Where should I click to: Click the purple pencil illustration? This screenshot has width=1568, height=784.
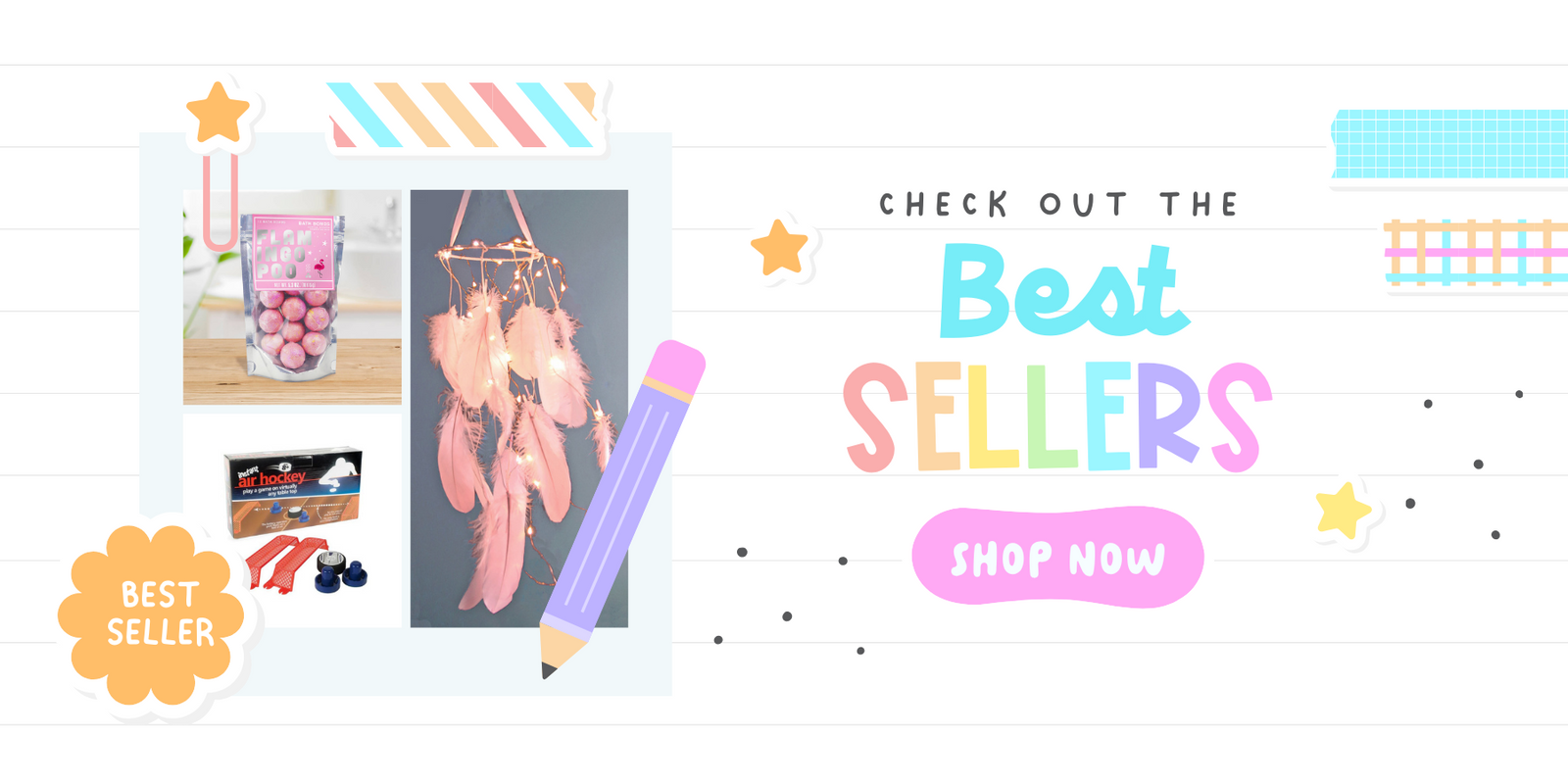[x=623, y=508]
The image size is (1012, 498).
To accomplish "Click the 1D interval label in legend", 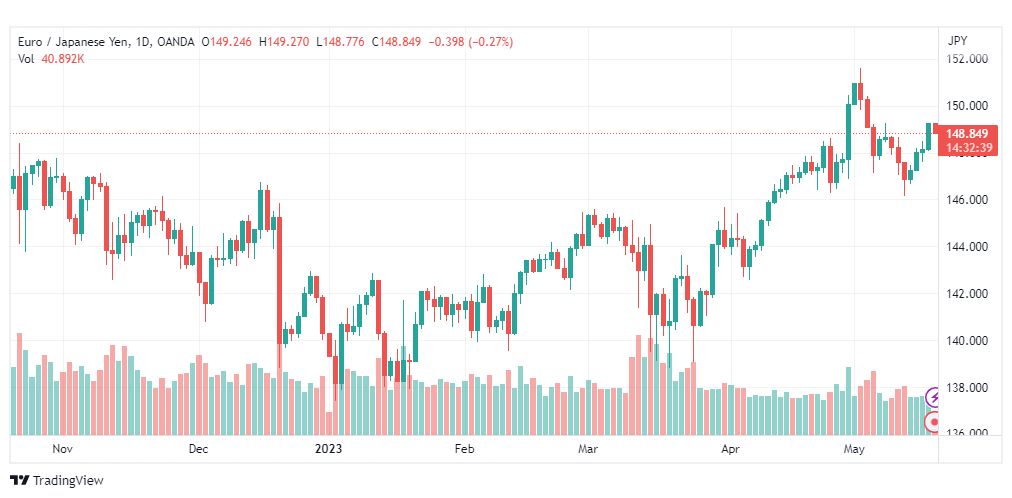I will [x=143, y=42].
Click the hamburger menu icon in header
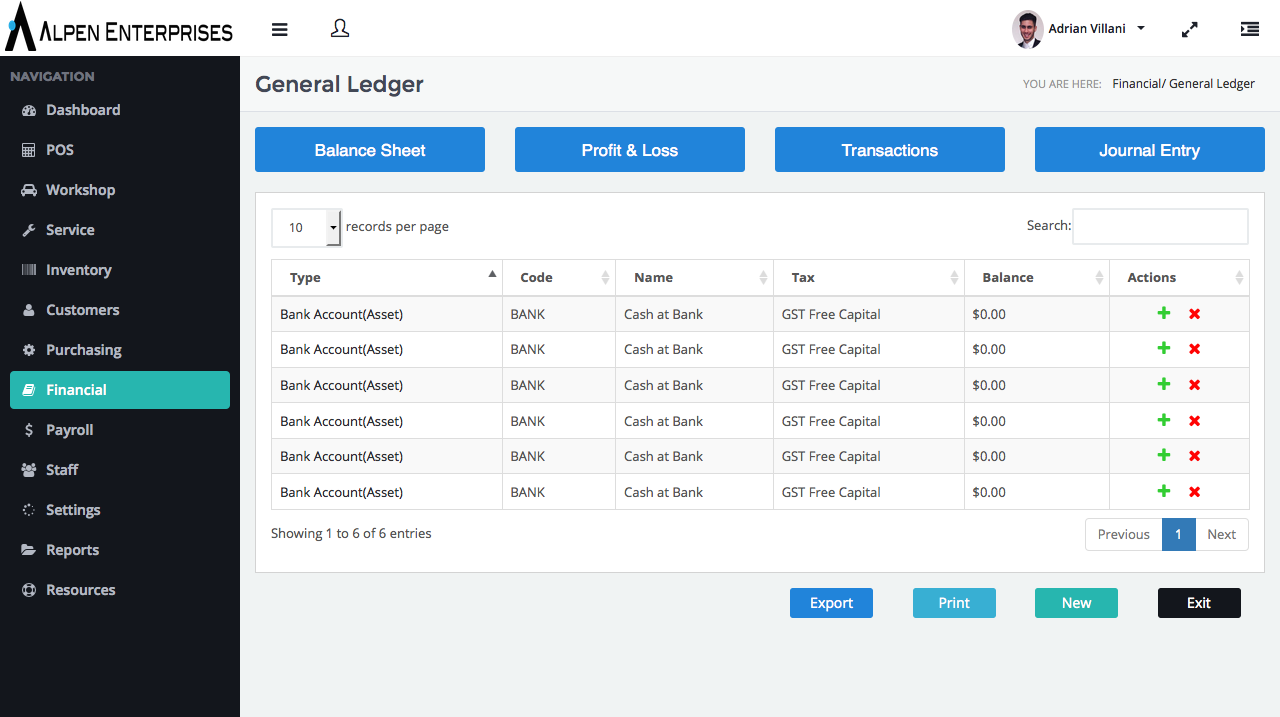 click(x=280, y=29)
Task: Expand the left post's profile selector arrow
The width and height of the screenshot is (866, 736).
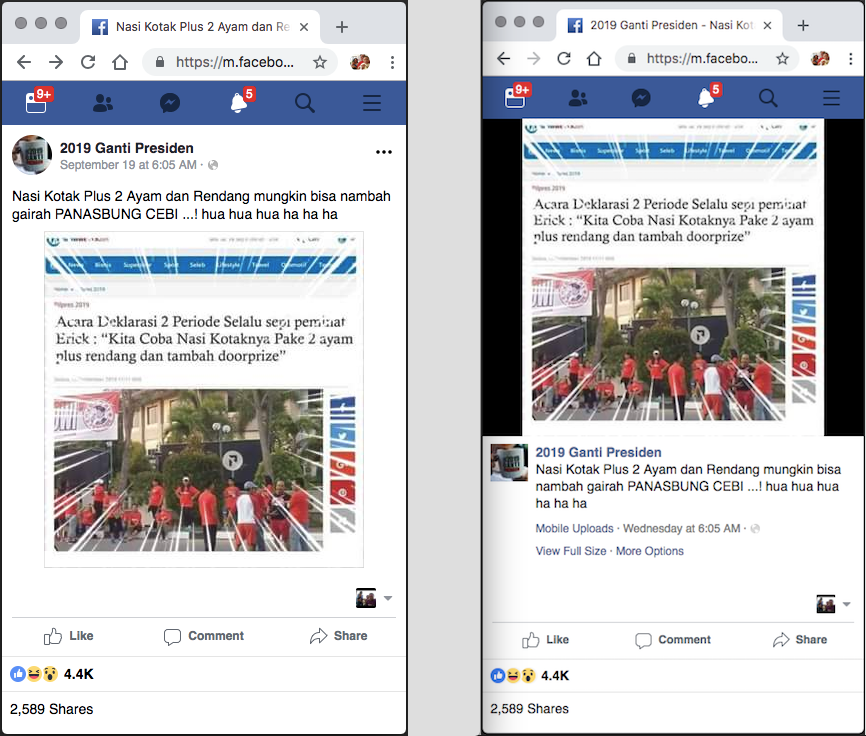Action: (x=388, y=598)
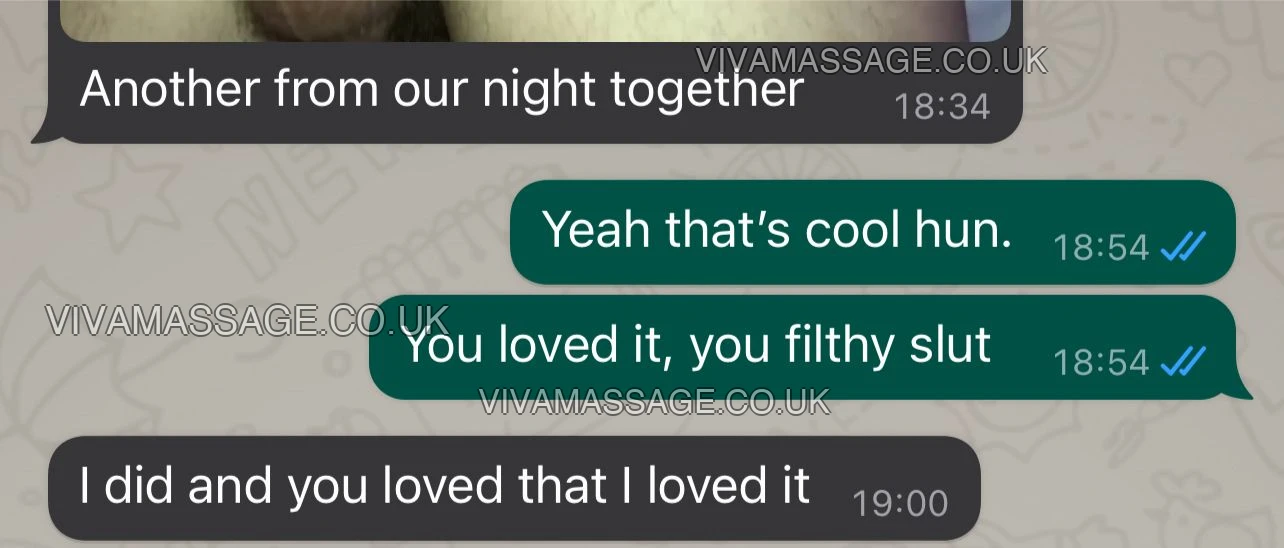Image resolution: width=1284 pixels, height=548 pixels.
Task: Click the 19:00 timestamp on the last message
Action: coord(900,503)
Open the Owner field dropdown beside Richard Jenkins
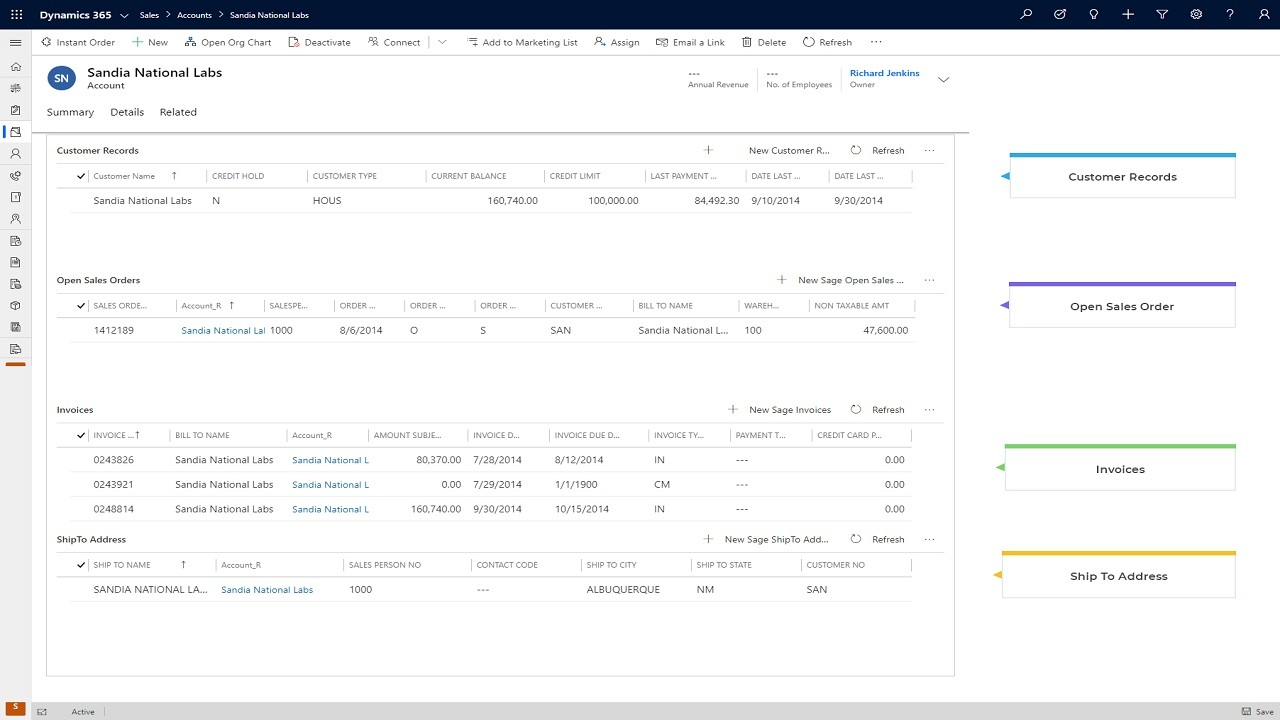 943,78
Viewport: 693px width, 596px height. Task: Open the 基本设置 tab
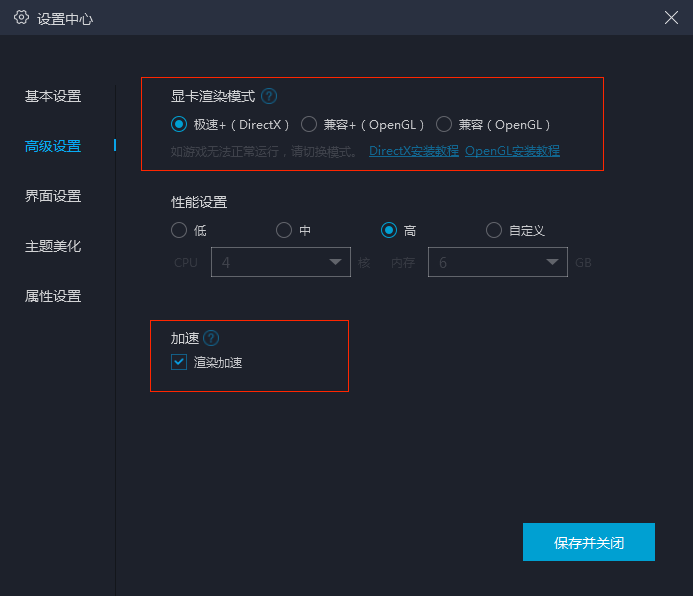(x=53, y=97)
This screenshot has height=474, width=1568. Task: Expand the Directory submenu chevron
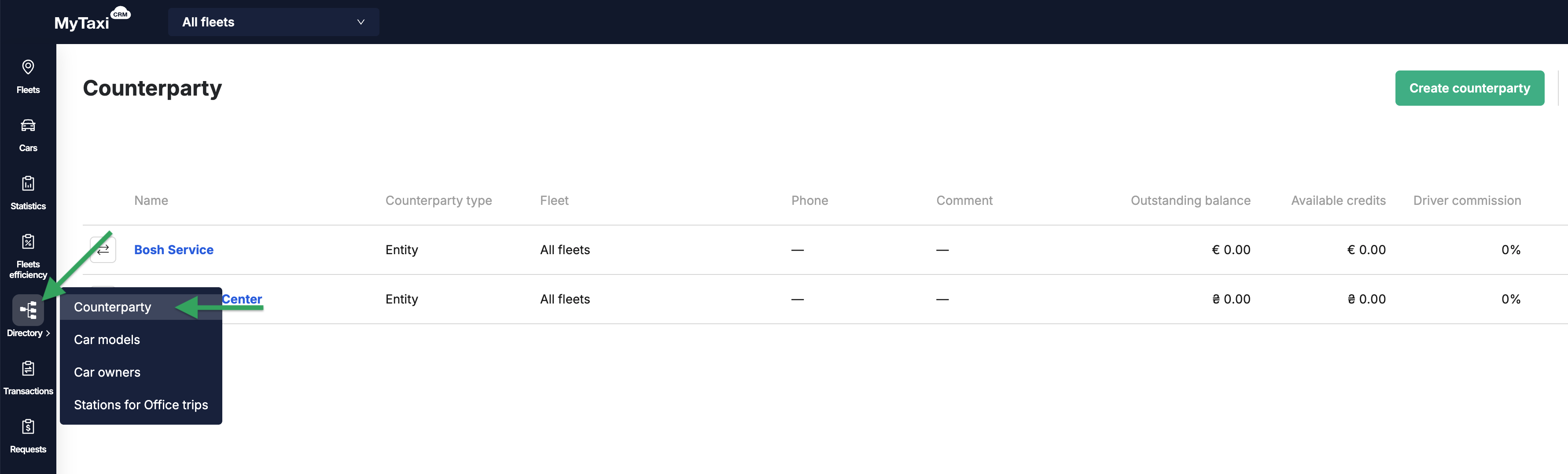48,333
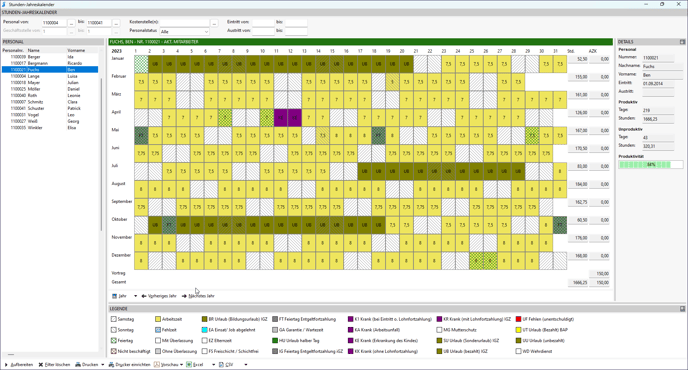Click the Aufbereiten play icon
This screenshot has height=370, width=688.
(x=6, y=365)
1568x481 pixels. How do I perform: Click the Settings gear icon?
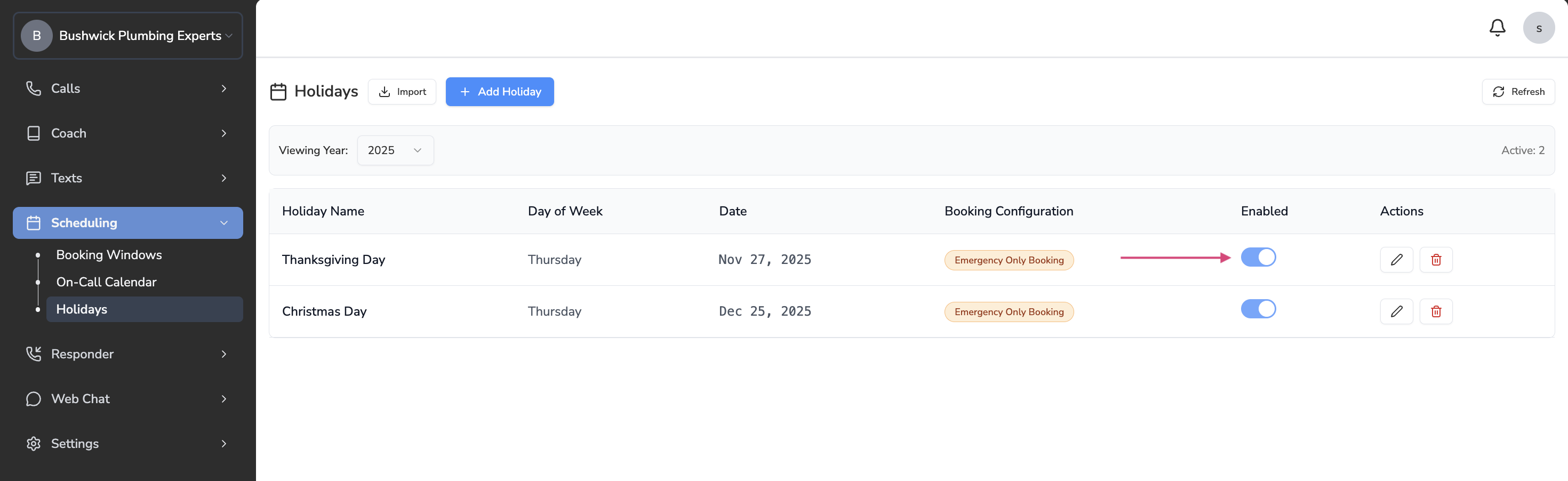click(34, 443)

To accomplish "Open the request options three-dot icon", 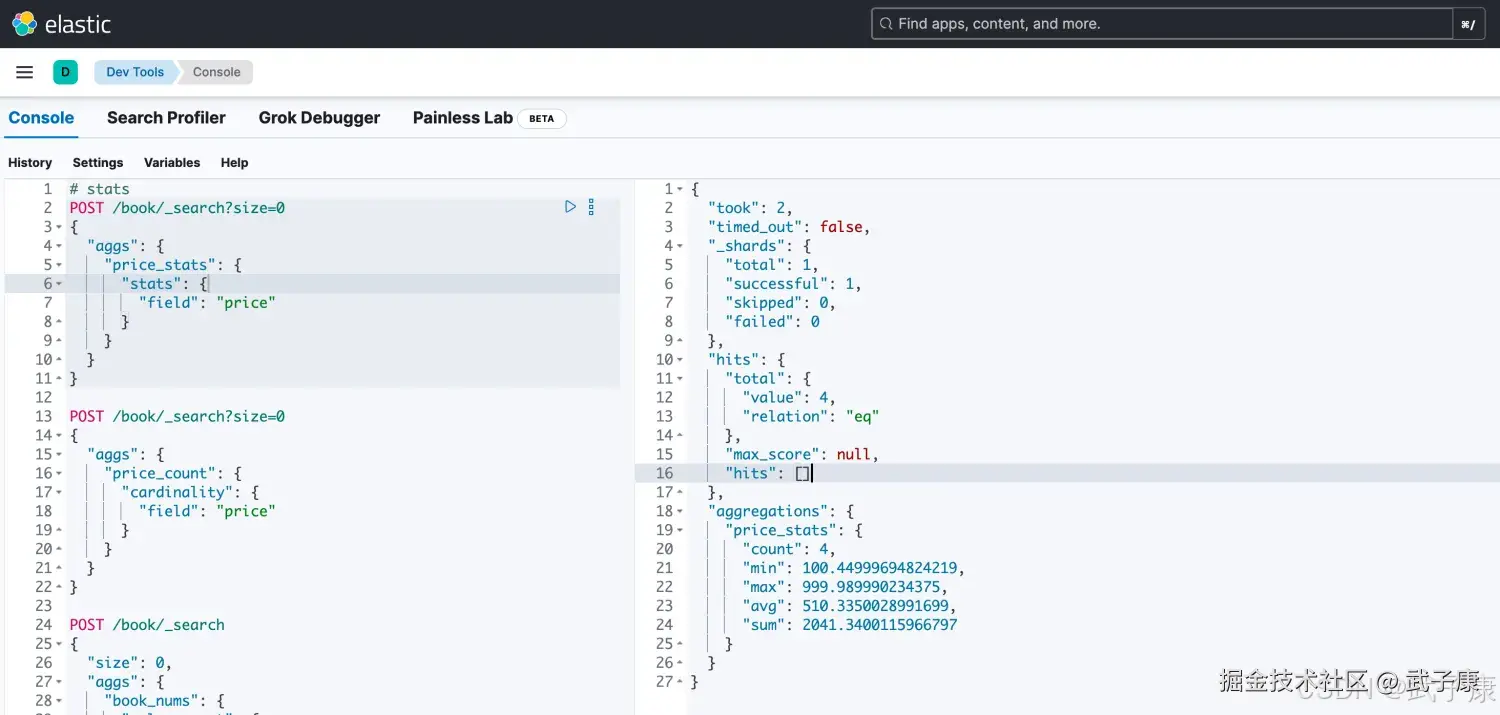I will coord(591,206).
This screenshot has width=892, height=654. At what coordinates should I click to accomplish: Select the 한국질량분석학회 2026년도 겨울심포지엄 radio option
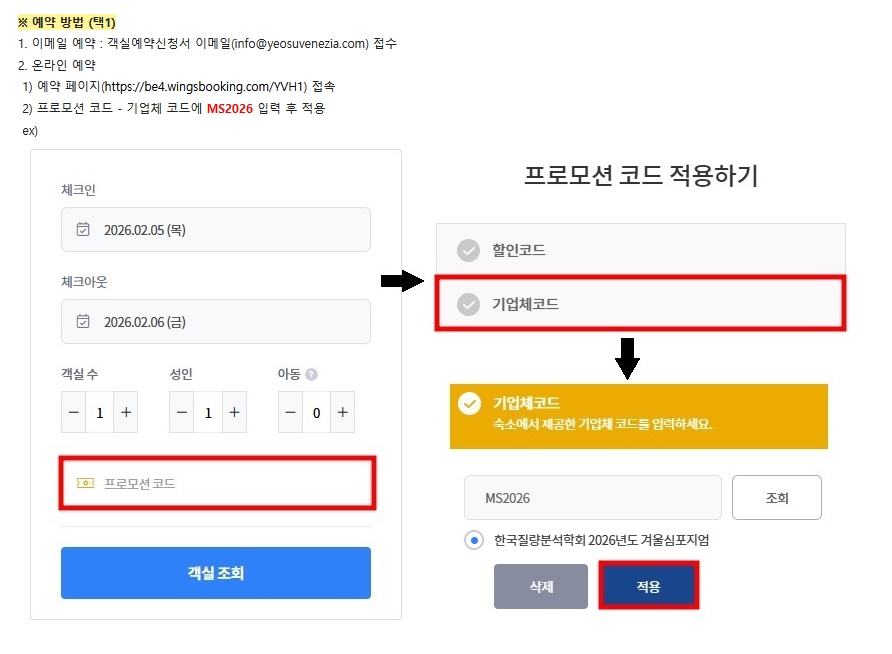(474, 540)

────────────────

[ASSIGNMENT] Reproduce exactly, with every picture left out, the lines from the one that contains "This screenshot has width=892, height=654." to the final line of the records above.

[SOLUTION TO THIS TASK]
This screenshot has width=892, height=654. At what coordinates should I click to accomplish: Select the 한국질량분석학회 2026년도 겨울심포지엄 radio option
(474, 540)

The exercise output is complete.